Demokratiegeschichten

Elly Heuss-Knapp und Theodor Heuss – Ein demokratisches Paar

Teil 1: Demokratisches Wirken vom Kaiserreich bis nach Weimar

Familienarchiv Heuss, Basel

Schwarzer Rahmen, weiße Reifen, strahlender Chrom – ein Traum von Freiheit auf zwei Rädern. Und darauf: Eine Frau in hochgeknöpftem schwarzem Kostüm. Der Hut auf dem Kopf und der lange Rock über dem Rahmen sehen dabei weder sportlich noch fortschrittlich aus. Und doch ist dieses Foto von 1897 das Zeichen eines gesellschaftlichen Aufbruchs. Heute würde sich niemand mehr über eine Frau auf dem Fahrrad wundern, höchstens vielleicht über so eine unpraktische Kleidung. Aber vor etwas über hundert Jahren war das noch anders: Frauen, die Fahrrad fuhren, galten damals als progressiv bis revolutionär.

Auf Elly Heuss-Knapp, die später erste First Lady der Bundesrepublik wurde, traf diese Fortschrittlichkeit zu. Sie gilt als ein Beispiel früher Emanzipation und Gleichstellung, gerade in der Beziehung mit ihrem Mann, dem späteren Bundespräsidenten Theodor Heuss. Ebenso passt aber auch das hochgeknöpfte Kleid zu ihrer Biografie: Während sich Elly Heuss-Knapp an vielen Stellen für demokratische Verbesserungen und gesellschaftliche Reformen stark machte, vertrat sie gleichzeitig christliche Tugenden sowie ein Familien- und Frauenbild, die uns heute konservativ bis beengend vorkommen.
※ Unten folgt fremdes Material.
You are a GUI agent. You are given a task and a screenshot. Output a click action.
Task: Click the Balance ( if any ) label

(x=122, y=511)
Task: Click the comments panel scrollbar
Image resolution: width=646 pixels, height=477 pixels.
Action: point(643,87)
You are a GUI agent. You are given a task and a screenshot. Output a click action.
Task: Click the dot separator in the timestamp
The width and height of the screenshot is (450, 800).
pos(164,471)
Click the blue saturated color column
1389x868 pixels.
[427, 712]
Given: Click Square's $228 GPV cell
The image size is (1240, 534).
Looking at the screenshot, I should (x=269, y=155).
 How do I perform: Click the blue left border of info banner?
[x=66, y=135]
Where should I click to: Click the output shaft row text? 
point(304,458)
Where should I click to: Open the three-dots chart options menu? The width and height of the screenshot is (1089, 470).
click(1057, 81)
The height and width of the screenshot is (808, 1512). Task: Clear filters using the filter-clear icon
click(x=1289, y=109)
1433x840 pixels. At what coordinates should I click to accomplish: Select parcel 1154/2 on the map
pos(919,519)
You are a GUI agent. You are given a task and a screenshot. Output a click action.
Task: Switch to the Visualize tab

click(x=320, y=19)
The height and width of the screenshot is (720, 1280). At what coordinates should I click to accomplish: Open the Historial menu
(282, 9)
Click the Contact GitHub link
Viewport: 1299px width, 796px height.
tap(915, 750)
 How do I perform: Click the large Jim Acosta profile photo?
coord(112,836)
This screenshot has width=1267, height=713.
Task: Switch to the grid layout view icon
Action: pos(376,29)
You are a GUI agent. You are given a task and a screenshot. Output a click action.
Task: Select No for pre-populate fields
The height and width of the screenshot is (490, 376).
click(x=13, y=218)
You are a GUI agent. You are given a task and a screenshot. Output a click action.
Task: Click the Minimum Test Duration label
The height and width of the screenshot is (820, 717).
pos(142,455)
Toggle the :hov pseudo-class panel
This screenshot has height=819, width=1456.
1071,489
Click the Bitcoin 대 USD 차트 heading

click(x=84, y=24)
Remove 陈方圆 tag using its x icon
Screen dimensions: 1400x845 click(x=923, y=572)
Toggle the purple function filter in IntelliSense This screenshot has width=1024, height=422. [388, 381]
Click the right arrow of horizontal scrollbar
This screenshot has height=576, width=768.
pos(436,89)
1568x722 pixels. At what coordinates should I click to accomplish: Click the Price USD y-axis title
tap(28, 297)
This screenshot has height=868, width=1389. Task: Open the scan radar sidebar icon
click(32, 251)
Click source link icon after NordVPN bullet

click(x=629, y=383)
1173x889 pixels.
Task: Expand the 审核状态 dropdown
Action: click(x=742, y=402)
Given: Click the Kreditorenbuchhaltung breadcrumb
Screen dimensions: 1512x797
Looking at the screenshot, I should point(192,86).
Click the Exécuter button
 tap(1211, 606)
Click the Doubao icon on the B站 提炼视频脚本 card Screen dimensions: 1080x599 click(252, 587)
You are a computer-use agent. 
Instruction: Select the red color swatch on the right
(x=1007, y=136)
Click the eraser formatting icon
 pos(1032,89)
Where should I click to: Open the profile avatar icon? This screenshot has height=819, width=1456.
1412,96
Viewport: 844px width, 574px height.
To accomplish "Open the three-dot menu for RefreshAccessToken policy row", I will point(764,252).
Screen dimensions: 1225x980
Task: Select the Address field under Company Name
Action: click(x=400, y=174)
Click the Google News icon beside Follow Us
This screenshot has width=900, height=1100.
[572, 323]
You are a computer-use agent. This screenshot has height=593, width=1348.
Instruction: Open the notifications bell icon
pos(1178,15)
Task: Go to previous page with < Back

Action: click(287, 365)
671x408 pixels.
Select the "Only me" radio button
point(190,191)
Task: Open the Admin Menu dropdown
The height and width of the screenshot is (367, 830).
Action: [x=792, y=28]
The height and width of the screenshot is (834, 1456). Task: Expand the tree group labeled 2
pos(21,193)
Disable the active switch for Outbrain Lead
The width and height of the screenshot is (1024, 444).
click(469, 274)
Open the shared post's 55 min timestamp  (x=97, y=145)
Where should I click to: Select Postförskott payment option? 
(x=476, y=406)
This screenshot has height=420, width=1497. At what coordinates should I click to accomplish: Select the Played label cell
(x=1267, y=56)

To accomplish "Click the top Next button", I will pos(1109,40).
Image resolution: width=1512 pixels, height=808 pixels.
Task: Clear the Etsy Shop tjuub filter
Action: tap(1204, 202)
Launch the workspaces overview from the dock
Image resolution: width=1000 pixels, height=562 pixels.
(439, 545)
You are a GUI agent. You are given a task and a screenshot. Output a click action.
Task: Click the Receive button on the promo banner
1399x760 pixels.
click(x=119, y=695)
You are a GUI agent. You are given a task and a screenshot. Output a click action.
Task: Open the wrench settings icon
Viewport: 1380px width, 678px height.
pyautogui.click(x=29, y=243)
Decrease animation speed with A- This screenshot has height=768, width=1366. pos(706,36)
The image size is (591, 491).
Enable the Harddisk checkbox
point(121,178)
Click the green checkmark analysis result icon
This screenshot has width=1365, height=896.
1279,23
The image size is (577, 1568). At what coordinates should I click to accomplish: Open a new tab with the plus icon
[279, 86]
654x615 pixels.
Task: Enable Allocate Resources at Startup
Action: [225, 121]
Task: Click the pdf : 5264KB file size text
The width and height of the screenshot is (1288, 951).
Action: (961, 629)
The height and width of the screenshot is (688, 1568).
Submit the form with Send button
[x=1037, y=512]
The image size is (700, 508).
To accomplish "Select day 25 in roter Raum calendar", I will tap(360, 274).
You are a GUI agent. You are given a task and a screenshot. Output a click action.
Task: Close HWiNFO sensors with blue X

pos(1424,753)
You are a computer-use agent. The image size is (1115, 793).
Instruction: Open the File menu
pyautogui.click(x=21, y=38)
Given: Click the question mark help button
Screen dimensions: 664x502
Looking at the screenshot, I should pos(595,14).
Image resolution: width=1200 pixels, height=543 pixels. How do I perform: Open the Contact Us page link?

Bildung und Jugend im Kaiserreich

Als Tochter eines Professors für Nationalökonomie wächst Elly Knapp (*25. Januar 1881) in Straßburg in einem fortschrittlichen Umfeld auf. . Neben persönlichen Freiheiten wie Reisen und eben das (für damalige Zeit unerhört fortschrittliche) Fahrradfahren ermöglicht ihr Vater ihr auch eine berufliche Eigenständigkeit: Um Lehrerin zu werden, darf sie sogar für ein Studium der Volkswirtschaft ihren Heimatort verlassen. Dies ist alles ungewöhnlich für eine Zeit, in der Frauen häufig von ihrem Vater oder Ehemann bevormundet werden, sich auf Familie und Hausarbeiten beschränken müssen und ein reguläres Studium für Frauen ohnehin nur sehr eingeschränkt möglich war. Statt solcher Einschränkungen erlaubt ihr ihr Vater sogar 1905, nach Berlin zu gehen. Hier besucht Elly Knapp Vorlesungen und politische Kreise und lernt in einem dieser Kreise den schwäbischen Journalisten Theodor Heuss kennen.“

Theodor Heuss (*31. Januar 1884) wächst wie Elly Knapp mit einer bürgerlichen Bildung auf. Dazu kommt eine politische Prägung. Man erinnert sich noch immer an Urgroßonkel und Großvater, die beide in der Revolution von 1848 kämpften. Heuss‘ Vater Louis ist linksliberal, aber undogmatisch eingestellt und in der Kommunalpolitik aktiv. Im Hause Heuss gibt es zudem eine gut sortierte Bibliothek, die neben Klassikern der Aufklärung auch sozialkritische Schriften von Karl Marx oder Ferdinand Lasalle enthält. Theodor Heuss interessiert sich so früh für Politik, aber auch für Kunst, Literatur und Geschichte.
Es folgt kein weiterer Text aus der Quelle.